- _Problem requirements_: Lay out the lines of the material from the line containing "You are a computer-use agent. This" through the line containing "Action: pyautogui.click(x=306, y=19)", inclusive, as a JSON list of strings with one string per line, omitting blank lines.

- _Stored records_:

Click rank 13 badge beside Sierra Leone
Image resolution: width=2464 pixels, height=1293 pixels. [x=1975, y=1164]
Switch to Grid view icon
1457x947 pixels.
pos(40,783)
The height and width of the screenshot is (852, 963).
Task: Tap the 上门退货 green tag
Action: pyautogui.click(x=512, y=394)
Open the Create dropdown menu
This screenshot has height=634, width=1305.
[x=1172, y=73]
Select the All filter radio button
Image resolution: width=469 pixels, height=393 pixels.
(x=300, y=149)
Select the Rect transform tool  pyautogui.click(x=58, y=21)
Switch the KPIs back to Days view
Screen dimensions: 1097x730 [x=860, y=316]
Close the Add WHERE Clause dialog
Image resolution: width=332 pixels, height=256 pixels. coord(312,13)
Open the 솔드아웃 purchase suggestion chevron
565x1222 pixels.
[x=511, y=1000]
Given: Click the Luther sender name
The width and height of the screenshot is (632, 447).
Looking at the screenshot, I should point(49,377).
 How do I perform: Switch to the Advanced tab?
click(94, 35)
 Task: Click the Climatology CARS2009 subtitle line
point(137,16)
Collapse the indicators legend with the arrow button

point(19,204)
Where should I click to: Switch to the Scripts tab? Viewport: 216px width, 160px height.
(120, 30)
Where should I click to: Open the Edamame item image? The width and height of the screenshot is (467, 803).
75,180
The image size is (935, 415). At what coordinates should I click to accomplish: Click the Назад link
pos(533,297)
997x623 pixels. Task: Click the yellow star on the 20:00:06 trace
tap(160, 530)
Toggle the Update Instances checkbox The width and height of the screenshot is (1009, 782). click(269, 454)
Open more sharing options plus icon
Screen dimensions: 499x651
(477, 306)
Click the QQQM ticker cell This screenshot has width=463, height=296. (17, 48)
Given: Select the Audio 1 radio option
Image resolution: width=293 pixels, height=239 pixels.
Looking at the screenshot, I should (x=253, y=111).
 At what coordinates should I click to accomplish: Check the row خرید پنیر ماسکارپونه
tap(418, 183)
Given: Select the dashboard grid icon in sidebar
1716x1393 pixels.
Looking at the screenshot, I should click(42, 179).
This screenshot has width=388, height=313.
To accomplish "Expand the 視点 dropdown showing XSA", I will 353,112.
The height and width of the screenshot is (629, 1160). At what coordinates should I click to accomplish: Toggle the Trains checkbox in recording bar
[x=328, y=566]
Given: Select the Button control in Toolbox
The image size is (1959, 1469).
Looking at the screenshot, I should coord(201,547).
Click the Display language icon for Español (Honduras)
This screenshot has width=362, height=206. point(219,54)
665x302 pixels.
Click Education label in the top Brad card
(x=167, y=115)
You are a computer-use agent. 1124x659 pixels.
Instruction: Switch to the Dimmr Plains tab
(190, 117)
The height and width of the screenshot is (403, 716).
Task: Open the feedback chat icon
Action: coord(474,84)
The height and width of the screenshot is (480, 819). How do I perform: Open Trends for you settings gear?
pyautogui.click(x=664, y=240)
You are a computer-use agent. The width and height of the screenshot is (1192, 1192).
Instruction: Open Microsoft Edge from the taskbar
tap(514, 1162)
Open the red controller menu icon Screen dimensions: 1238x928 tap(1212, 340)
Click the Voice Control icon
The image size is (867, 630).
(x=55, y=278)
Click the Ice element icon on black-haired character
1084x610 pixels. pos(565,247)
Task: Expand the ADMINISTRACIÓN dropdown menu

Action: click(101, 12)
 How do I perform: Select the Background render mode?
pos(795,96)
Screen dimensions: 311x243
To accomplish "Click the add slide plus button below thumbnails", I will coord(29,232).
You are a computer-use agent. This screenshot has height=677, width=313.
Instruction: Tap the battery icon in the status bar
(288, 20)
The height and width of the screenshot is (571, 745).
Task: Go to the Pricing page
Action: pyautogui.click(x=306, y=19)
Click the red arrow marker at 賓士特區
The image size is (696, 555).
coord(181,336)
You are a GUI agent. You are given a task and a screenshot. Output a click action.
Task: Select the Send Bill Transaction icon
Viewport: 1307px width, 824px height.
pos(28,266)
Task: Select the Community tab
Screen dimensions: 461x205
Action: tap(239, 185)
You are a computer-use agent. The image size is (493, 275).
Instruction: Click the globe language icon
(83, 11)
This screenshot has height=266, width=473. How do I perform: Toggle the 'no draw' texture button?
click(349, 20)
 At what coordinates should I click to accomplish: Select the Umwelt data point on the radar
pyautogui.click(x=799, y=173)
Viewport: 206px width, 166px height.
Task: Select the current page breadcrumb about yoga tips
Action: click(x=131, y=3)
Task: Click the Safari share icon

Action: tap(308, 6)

- _The answer_:
[
  "You are a computer-use agent. This screenshot has height=677, width=313.",
  "Instruction: Tap the battery icon in the status bar",
  "(288, 20)",
  "The height and width of the screenshot is (571, 745).",
  "Task: Go to the Pricing page",
  "Action: pyautogui.click(x=306, y=19)"
]